How Imdex got control of its logs

Headquartered in Western Australia, Imdex is a global mining-technology company with about 700 employees. The publicly listed organisation needed not only to ensure its internal systems were protected but also that the systems it develops and are used by its customers are safe and always available.

With Australia being a playground for cyberattacks where often it is an external party or law-enforcement organisation that informs the affected party that its data has been found somewhere in a public forum, organisations must be alert and in control of their systems.

Imdex

“I strongly believe that if any company thinks that they are immune to a cybersecurity attack, they’re delusional,” says Sameera Bandara, Imdex’s general manager of cybersecurity and enterprise architecture. “I think it’s very important being able to detect anything unusual, and then being able to respond quickly. For me, just correlating all the logs from the different sources, and just setting it up in a way so that we get an alert if there’s any suspicious activity, instead of us having to manually go into all of these different systems, has been a big advantage as well.”

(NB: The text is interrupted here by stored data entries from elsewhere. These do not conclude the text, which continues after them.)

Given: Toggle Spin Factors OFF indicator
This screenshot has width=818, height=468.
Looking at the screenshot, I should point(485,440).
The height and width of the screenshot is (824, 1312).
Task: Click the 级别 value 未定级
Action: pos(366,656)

Imdex was looking for one customisable application for log analysis

Having an alerts system in place and connected to all its systems ensures that Imdex can meet their customers’ expectations of uptime. Drilling explorations and mining operations require systems to be available 24/7. If a system were to go down on the weekend and not trigger any alerts, this would result in serious problems for Imdex’s users.

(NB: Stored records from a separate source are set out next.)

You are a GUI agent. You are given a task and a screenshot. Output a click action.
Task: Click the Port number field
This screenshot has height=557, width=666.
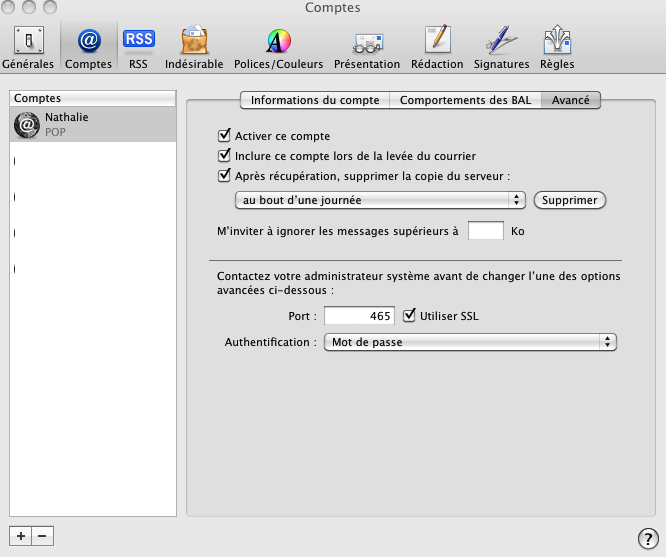point(360,316)
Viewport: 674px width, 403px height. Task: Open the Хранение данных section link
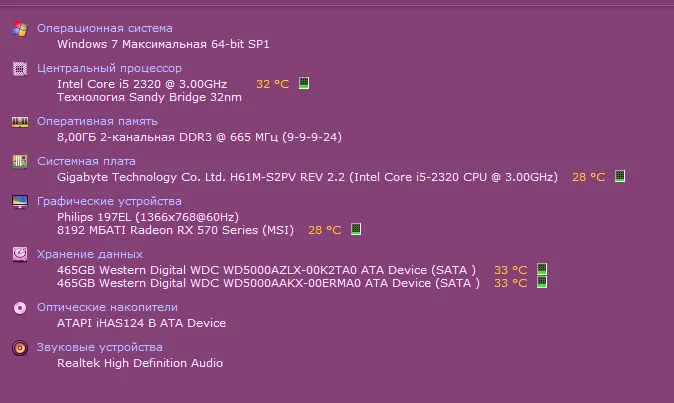[x=90, y=254]
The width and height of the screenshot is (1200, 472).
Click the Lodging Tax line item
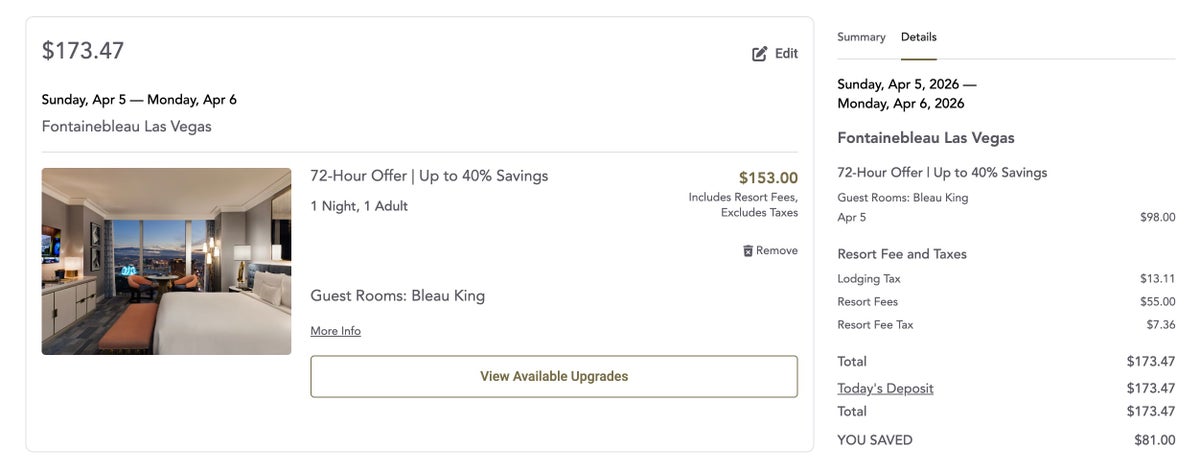868,279
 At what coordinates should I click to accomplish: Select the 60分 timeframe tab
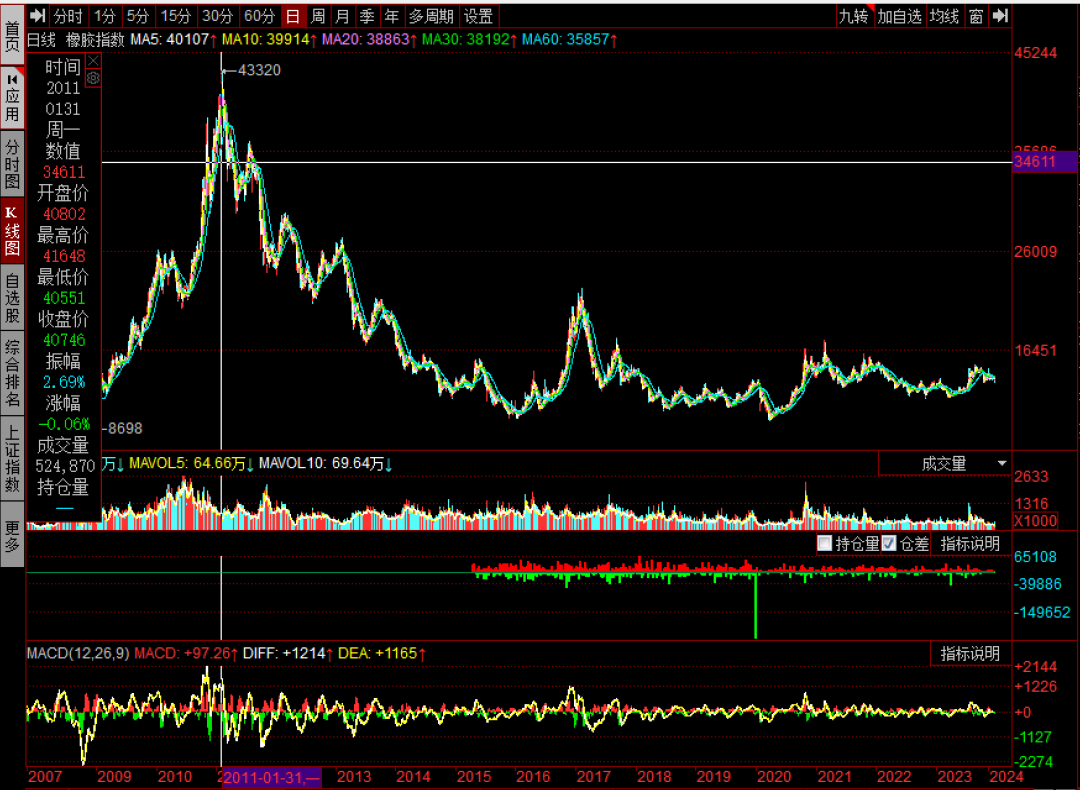[x=259, y=16]
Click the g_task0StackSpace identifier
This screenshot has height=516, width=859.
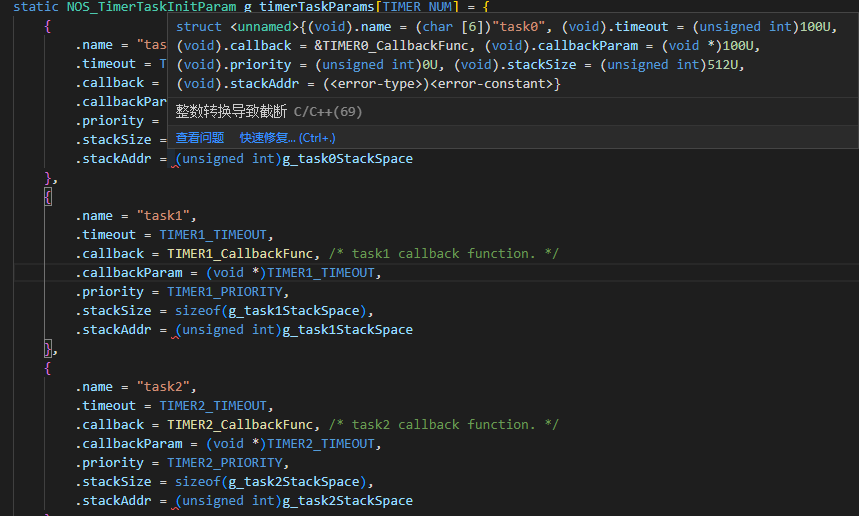[347, 159]
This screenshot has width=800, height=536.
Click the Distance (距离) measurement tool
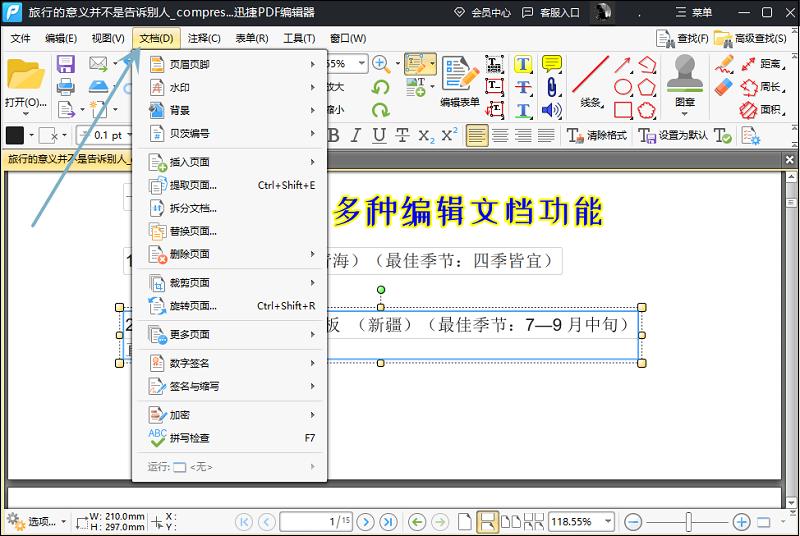click(760, 64)
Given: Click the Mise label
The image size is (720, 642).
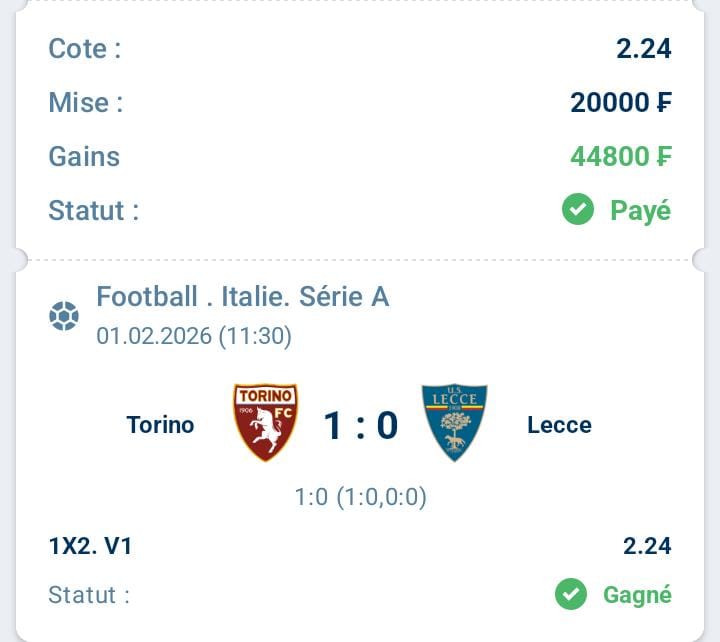Looking at the screenshot, I should tap(86, 102).
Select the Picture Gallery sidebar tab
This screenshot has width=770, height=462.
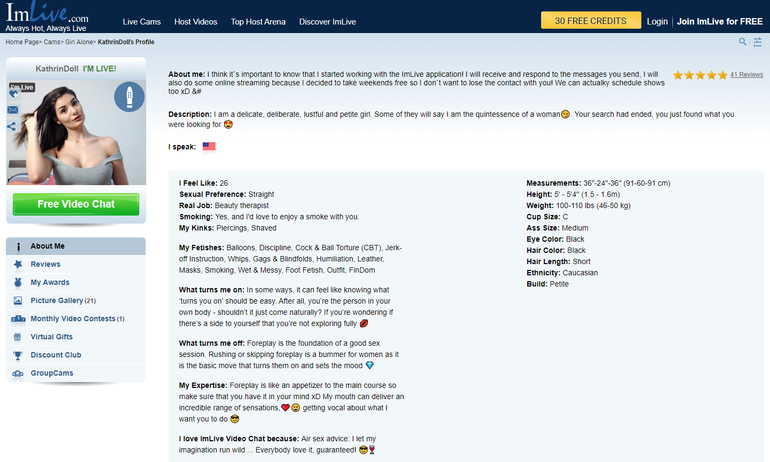[62, 300]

Thus for Imdex, it was critical to be able to detect what was happening in its systems. With different systems across the organisation, all of which collecting logs, Imdex needed one application that could look at all instances collectively, Bandara tells CSO Australia. For an organisation that runs software from multiple technology vendors as well as its in-house ones, this is not something that can be done manually.

Also, in a company with 700 employees, looking at incidents separately may not be effective. For example, if two unsuccessful logins to the VPN is reported, that alone does not trigger an alert, but if there is a mass copy of files at the same time, that tells that something bad likely happened.

Imdex was using logs from multiple systems individually. Bandara says that Microsoft Azure, for example, has done a good job in the last five years in providing “decent” logs in one place where information about the Azure environment can be found. But, like many organisations, Imdex had part of its environment in the (Microsoft) cloud and half on premises using SaaS offerings not from Microsoft, it becomes a challenge to figure out what is going on all the systems.

How Imdex found the right SIEM product

The Imdex security team used the Centre for Internet Security’s list of security controls to see what capabilities were recommended for a SIEM (security information and event management) product and compiled a MoSCoW (must-have, should-have, could-have, and won’t-have) list to identify Imdex’s specific needs.

The list of vendors that met its requirements came down to Splunk and LogRhythm. Imdex decided to go with Splunk because of its custom applications.

With the support of a consultant from Data#3, Imdex did the installation, and its security engineer built the infrastructure to host the Splunk service. “My security engineer would make sure that the systems are forwarding the logs to Splunk, and then professional services and Data#3 made sure that they did what’s called an index, and then the logs are being consumed by Splunk,” Bandara says.

The challenges of implementing SIEM

One of the first things Bandara realised he underestimated was how many logs would be generated. “For example, a firewall these days, what we call a Layer 7 firewall, generates an enormous amount of logs just when a user accesses a website. When you multiply that by 700 [users], you have a considerable amount of logs,” he says. That led Imdex, which generates 35 gigabytes of logs per day, to buy additional capacity during the installation process.

As a mining-technology company, Imdex develops niche software, so it had to build its own indexers for those applications. 9:40 PMhat was one of the reasons the organization went with Splunk, which lets customers build those bespoke indexers within Splunk.

Another issue that organisations will likely run into when using a SIEM product is the initial amount of alerts. “If you get too much noise, what that means is you’re not really looking at any of it. We’ve spent a considerable amount of time just tweaking the alerts and setting the thresholds right, so that you only get a manageable amount of alerts, and that they’re meaningful and not a waste of time,” Bandara says.

Next security priorities for the mining-tech company

There are plenty projects on the horizon for the cybersecurity team at Imdex. The two next big projects will focus on data loss prevention and data classification. With their data classified, the company will find it easier to work on access controls for its 700 staff. Following that, Imdex plans to implement a cloud access security broker.

Bandara will also continue to focus on an ongoing project to build a devsecops program. “I’ve been working pretty hard with our software development team to build a devsecops program. Instead of fixing security vulnerabilities after the code is deployed, [we will be] training the developers and providing them the tools so an incident doesn’t occur in the first place,” Bandara says.